結界術、というと先ほど貴女が言っていた境界のことでしょうか? 」
「まあね、なんかその五条悟ってやつのこと大分警戒してるっぽいからそれなりの物を仕込んでおこうと思ってね。それ使えばある程度の衝撃は肩代わりしてくれるわ」
博麗の君は自信満々に笑って花御に説明する。
先ほど夏油が見せた宿儺の指へのマーキング術と同じく、予め結界術を仕込んでおくという技術だ。だが、夏油が呪符という呪術を介するのに適したものを媒介にしていたのとは違い、博麗の君は其処らへんの適当な木の棒、呪術的な媒介になりえない、けれどそれを扱う者に適した形のものに組み込んだのだ。
そんな高等な技術だとは知らない花御は、自分たちに近しいとはいえ人間が呪いに何かを手渡すという行為がとても不可解に思えた。だが、どこか胸の奥が熱くなる感覚もあった。

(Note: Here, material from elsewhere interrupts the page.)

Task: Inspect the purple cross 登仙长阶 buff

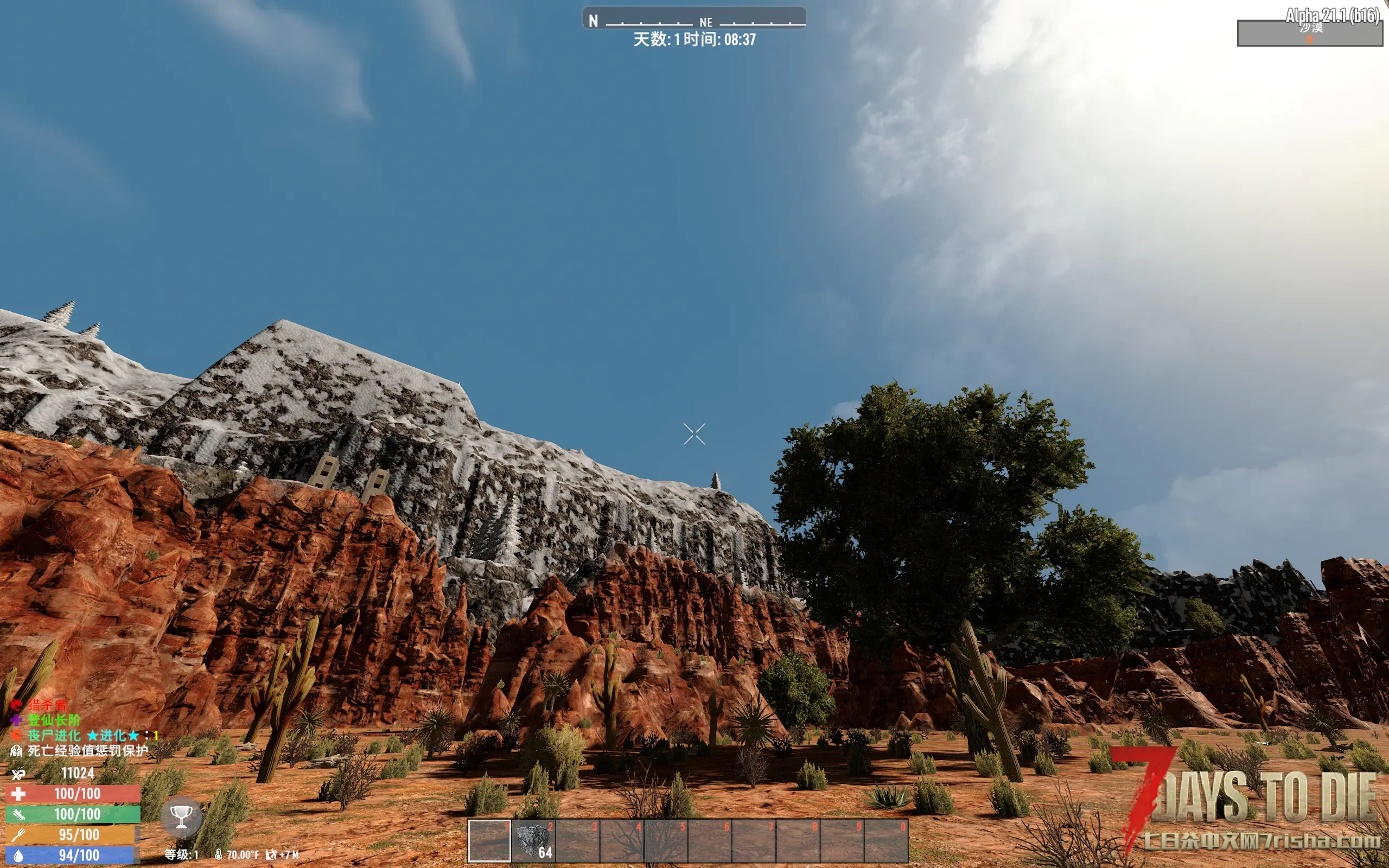Action: coord(46,720)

「術の発動条件は、その木の棒に呪力を籠めること。そうすれば後は術が発動してあんたを守る囲いが出来るわ。だからなるべくありったけの呪力を籠めなさいね。出力の面はその術が代行するけど、その燃料である呪力はあんた依存なんだから」
「………」
「?どうしたのよ」
「 いえ………感謝します、博麗の巫女 私たちの同胞よ
いえ………感謝します、博麗の巫女。私たちの同胞よ 」
花御は心からの感謝を、博麗の君へと伝えた。それが伝わったのか彼女ははにかみながら笑顔を花御と返した。
「どういたしまして、よ」
そして、彼等呪いの躍動───その第一歩を踏み出した
因みに霊夢と羂索の指切は別に何の縛りもありません。
たんなる約束という意味での指切です。
それを破っても別に何のペナルティもありません。
ただ単に霊夢が不貞腐れるだけです。
それではまた次回。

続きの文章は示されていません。